She scanned down the letter to what Clancy had written. Since leaving high school, he’d graduated from the University of Oklahoma with a bachelor’s degree in geology and chemistry and a minor in education. He’d enlisted in the Air Force and had been stationed in Virginia for most of his four-year career and had gone to graduate school for a master’s degree in education. Just recently he’d come back to Oklahoma and started teaching in an Oklahoma City high school. Under Marital Status, he had marked an X beside Divorced.

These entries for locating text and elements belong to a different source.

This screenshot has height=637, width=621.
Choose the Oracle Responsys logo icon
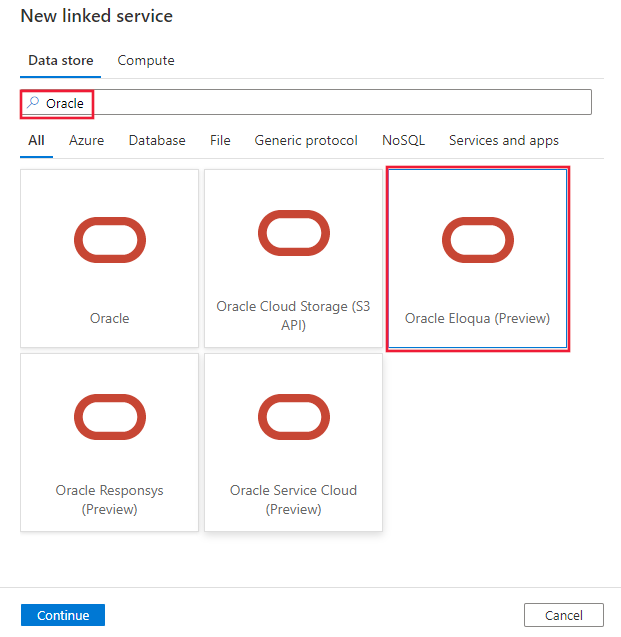110,417
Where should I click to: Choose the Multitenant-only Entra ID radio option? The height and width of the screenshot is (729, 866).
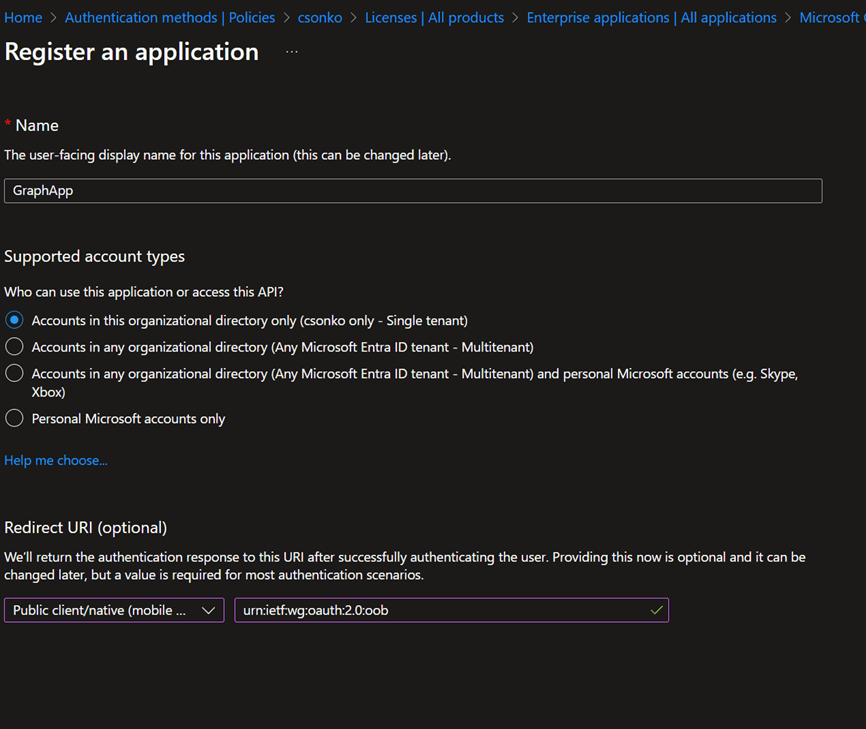(14, 347)
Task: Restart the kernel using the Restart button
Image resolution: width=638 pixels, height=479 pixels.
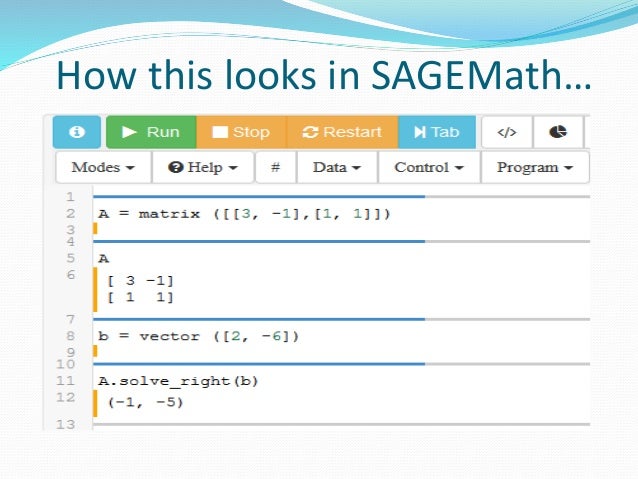Action: (343, 132)
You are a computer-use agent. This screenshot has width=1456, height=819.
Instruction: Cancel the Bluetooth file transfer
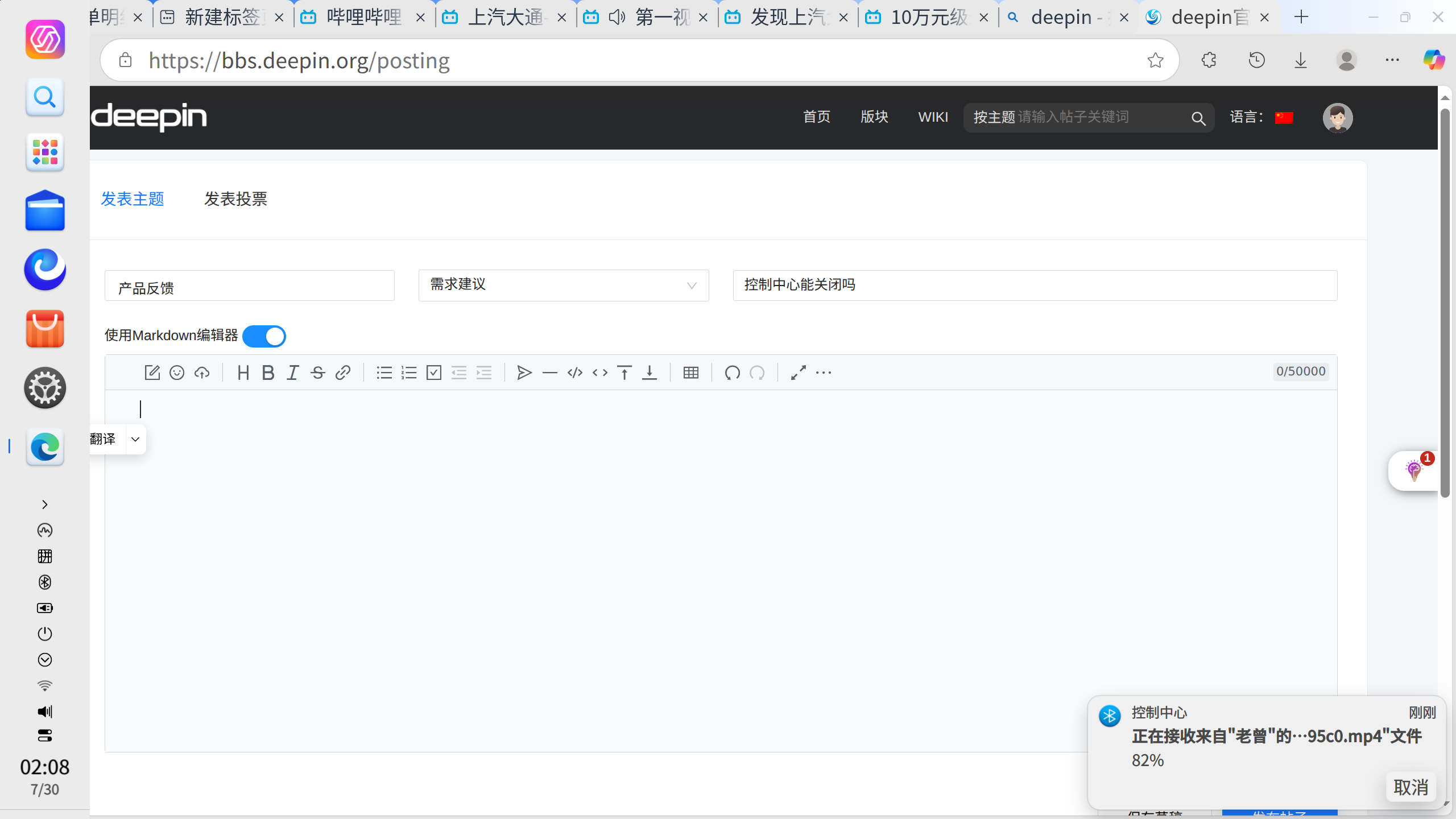coord(1411,788)
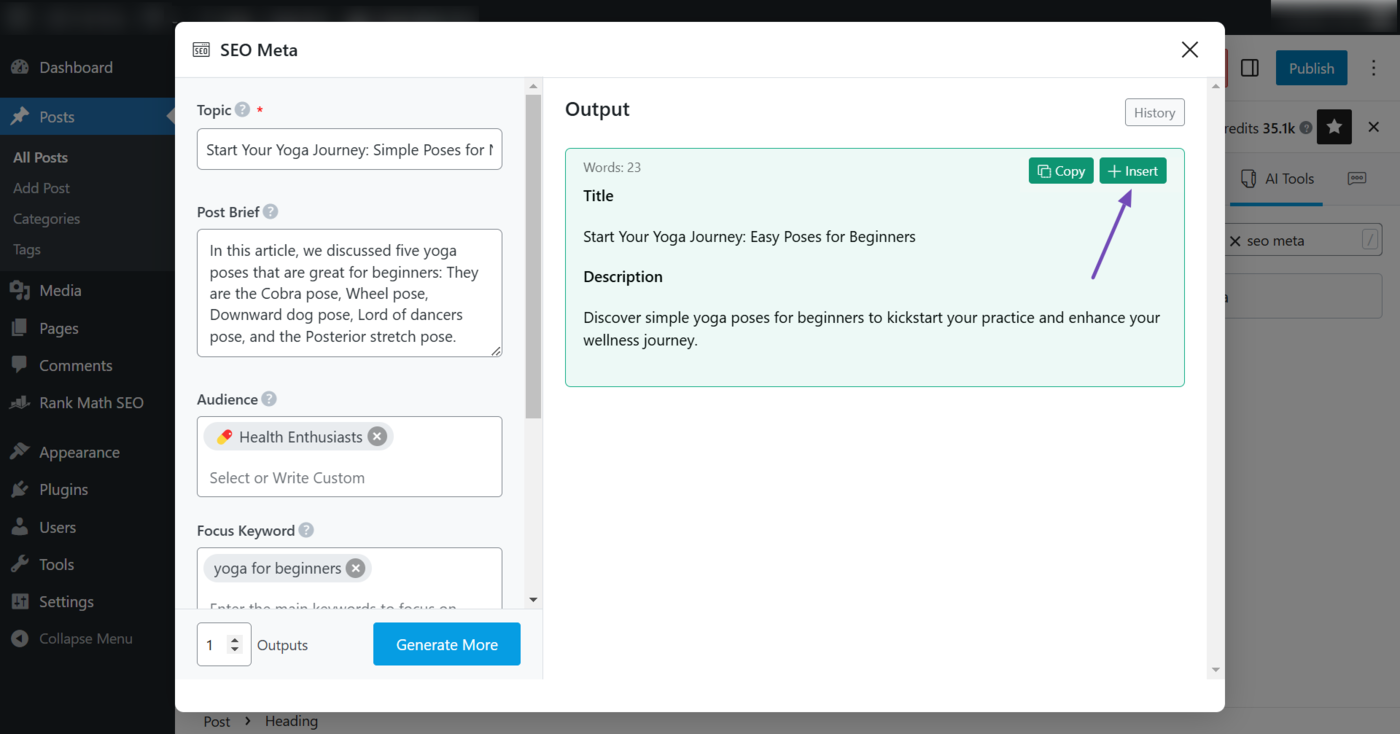The width and height of the screenshot is (1400, 734).
Task: Insert the generated SEO meta output
Action: (x=1132, y=170)
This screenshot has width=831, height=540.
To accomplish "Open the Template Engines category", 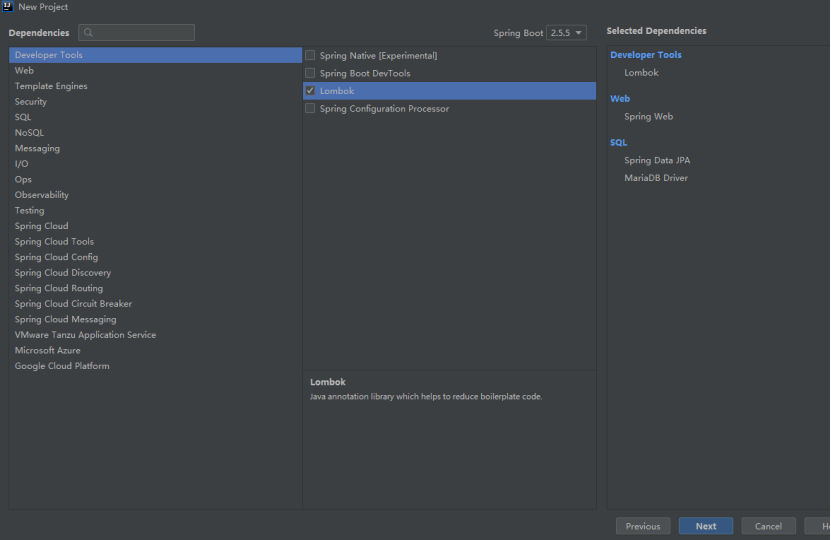I will [x=51, y=86].
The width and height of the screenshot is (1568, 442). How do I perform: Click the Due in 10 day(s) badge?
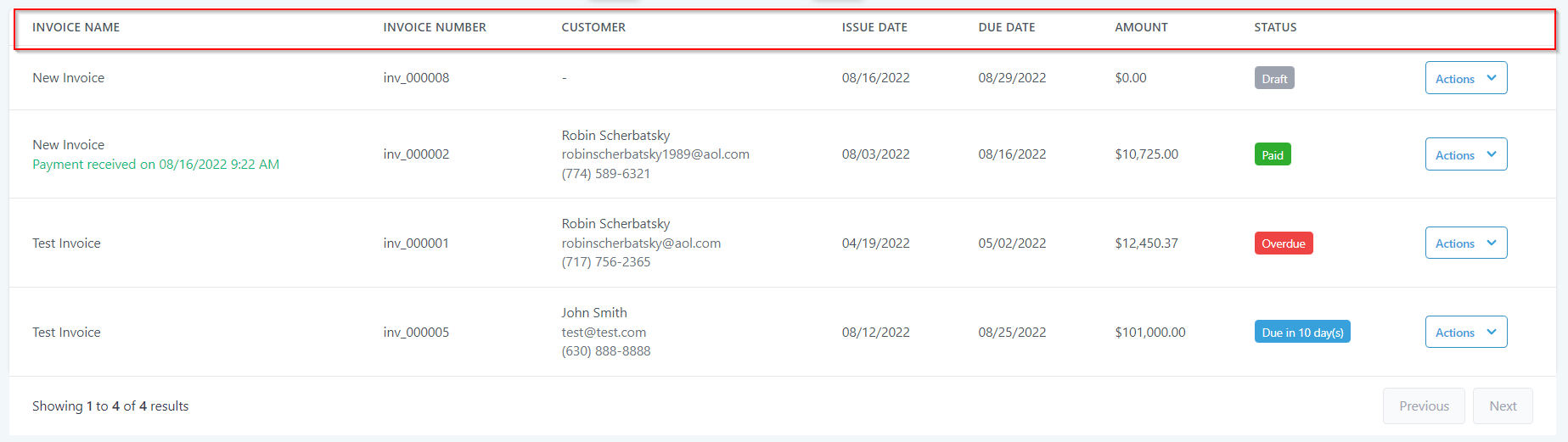(x=1301, y=333)
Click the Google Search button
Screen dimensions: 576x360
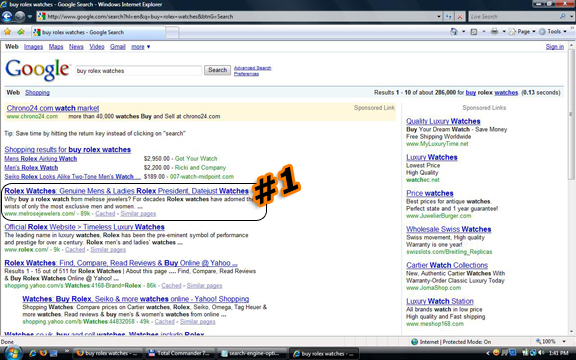click(217, 70)
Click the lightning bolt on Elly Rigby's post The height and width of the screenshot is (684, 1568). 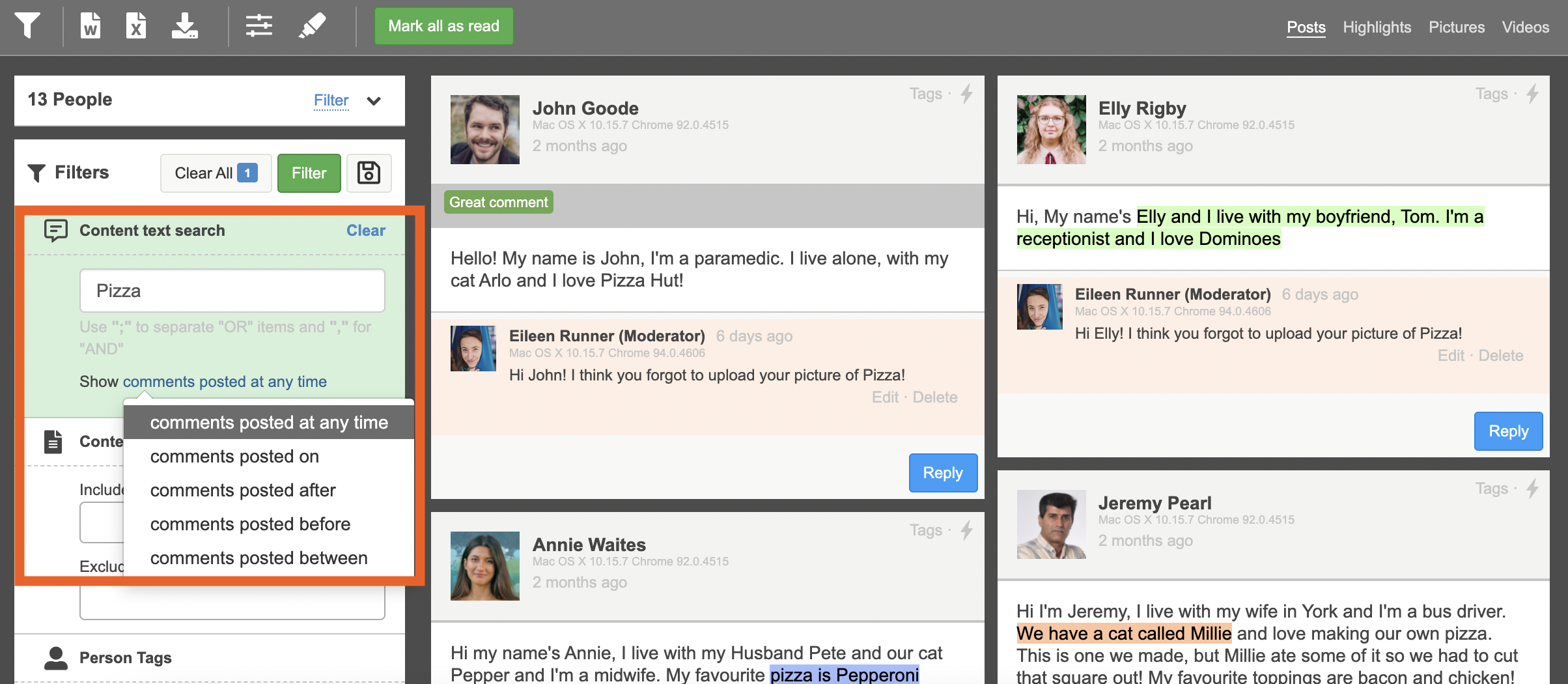pos(1533,94)
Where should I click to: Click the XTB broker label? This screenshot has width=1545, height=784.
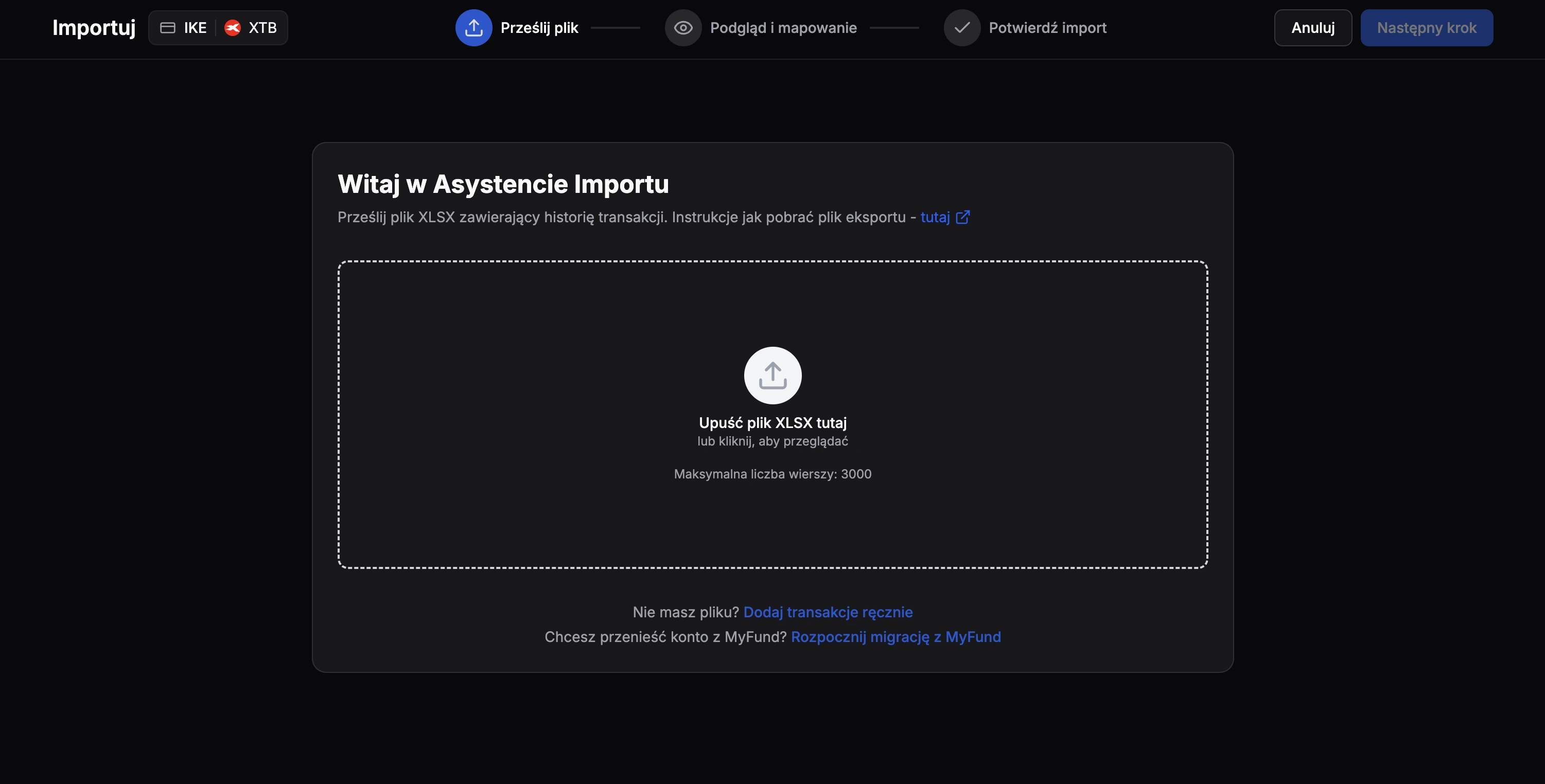[x=262, y=28]
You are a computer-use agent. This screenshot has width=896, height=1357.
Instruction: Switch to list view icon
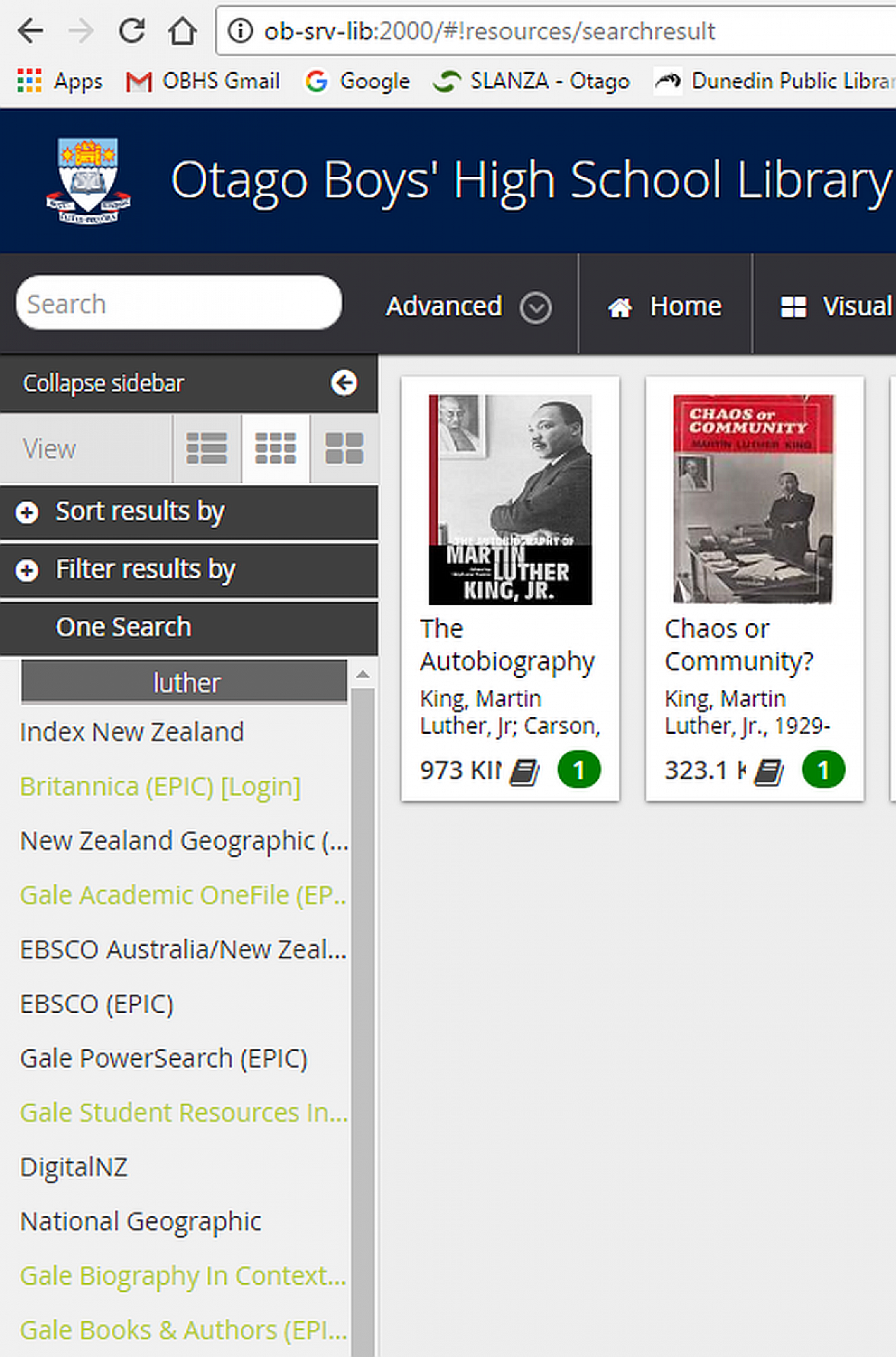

So, he probably had married Melissa after all. But what had happened? By small town society’s rules, Mr. and Mrs. Clancy Morgan were supposed to be living happily ever after. Suddenly Angel wished she had subscribed to the Tishomingo weekly newspaper. Then at least she would have known who’d married whom, who had children, and so forth.
When her granny had driven their old green pickup truck out of Tishomingo that long-ago fall day, Angel hadn’t even looked back in the rearview mirror for one last glimpse of the place where she’d lived since she was three years old. She hadn’t left anything behind but heartaches, and she didn’t need to look back at the fading lights of town to recapture them. They would be with her forever.
She looked through the newsletter to see what Billy Joe Summers was doing these days. She hadn’t seen him at the dance even though she’d scanned the ballroom several times to see if there was a six-foot, five-inch gangly man standing shyly on the sidelines. Billy Joe had always been nice to her and that awful night on the sandbar when she’d sat with her feet in the warm water, it had been Billy Joe’s name that Clancy had mentioned so scornfully.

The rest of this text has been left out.